Your answer must be every line below, repeated exactly.

*** Material provided

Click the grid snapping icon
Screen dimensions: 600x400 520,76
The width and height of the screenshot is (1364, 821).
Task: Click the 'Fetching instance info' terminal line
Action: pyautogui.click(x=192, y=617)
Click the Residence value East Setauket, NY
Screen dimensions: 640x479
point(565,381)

******

● **Solution for this exercise**
Click the grid snapping icon
Screen dimensions: 600x400 520,76
The width and height of the screenshot is (1364, 821).
Task: Click the 'Fetching instance info' terminal line
Action: pyautogui.click(x=192, y=617)
Click the Residence value East Setauket, NY
Screen dimensions: 640x479
point(565,381)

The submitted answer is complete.